Biochemische Konzeption: Thomas Seppi
Stimme: Tina Muliar, Komposition: szely, Produktion: Peter Szely und Ö1 Kunstradio,
Text und Skulptur: Thomas Feuerstein

Das Hörspiel erzählt eine Geschichte, die real in der Ausstellung PSYCHOPROSA vorhandene Substanzen und biochemischen Prozesse in eine literarische Fiktion einbindet. Die Erzählung, die zwischen Groschenroman, Trashliteratur und wissenschaftlicher Abhandlung oszilliert, beginnt wie ein Beziehungsroman, der in einem naturwissenschaftlichen Umfeld spielt, entwickelt sich jedoch rasch zu einer mit Referenzen aus Wissenschaft, Mythologie, Popkultur und Kunst gespickten Science-Fiction-Story. Indem sich Gehörtes und Gesehenes in der Wahrnehmung des Betrachters der KINOSKULPTUR vermischen, wird die Entgrenzung zwischen Innen- und Außenwelt verstärkt.

In der Ausstellung PSYCHOPROSA wird eine molekulare Skulptur in Form eines neuen synthetischen Moleküls produziert Würde man die molekulare Skulptur PSILAMIN einnehmen und im eigenen Körper "ausstellen", hätte deren halluzinogene Wirkung den Effekt, feste Gegenstände in der Wahrnehmung zerfließen zu lassen. Der über die Kinoskulptur fließende Schleim ist ein Begleitprodukt der chemischen Synthese und spiegelt einen inneren, psychischen Vorgang im äußeren, realen Raum wider.

Sternenrotz ist eine gallertartige Substanz, die sich in der Natur manchmal am Boden oder auf Bäumen findet und die bereits in Texten aus dem 15. Jahrhundert beschrieben wird. Die prosaische Erklärung ist, dass es sich dabei um die von Vögeln oder Raubtieren ausgewürgten, unverdaulichen Innereien von Amphibien handelt.
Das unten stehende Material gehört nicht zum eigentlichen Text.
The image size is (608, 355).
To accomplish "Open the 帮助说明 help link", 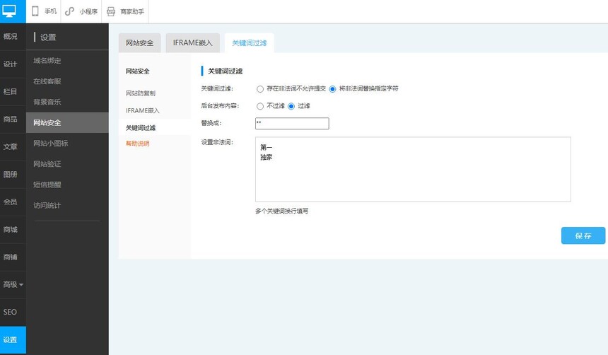I will pos(137,144).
Dennoch hält sich seit Jahrhunderten auch die Vorstellung, es könne einen Zusammenhang mit Meteorschauern geben.

PSYCHOPROSA

Galerie im Taxispalais, Innsbruck
7. März – 10. Mai 2015
Frankfurter Kunstverein, Frankfurt am Main
29. Mai – 30. August 2015
Kunstverein Heilbronn, Heilbronn
3. Oktober – 22. November 2015

In seiner Ausstellung PSYCHOPROSA setzt der österreichische Künstler Thomas Feuerstein biochemische Prozesse als künstlerisches Ausdrucksmittel ein und schafft eine Installation im Grenzbereich zwischen Kunst und naturwissenschaftlicher Versuchsanordnung. Er verwandelt die Ausstellungsräume in ein zusammenhängendes Ensemble aus Gewächshaus, Laborküche, Kühlraum und Fabrik. Die über Schläuche untereinander in Verbindung stehenden Apparaturen und Objekte erscheinen als handelnde Akteure: Substanzen werden in gläsernen Skulpturen von unsichtbaren Laboranten transformiert, Kühlschränke öffnen und schließen sich wie von Dämonen und Geistern belebt, transparente schleimige Fäden tropfen von raumgreifenden gläsernen Installationen.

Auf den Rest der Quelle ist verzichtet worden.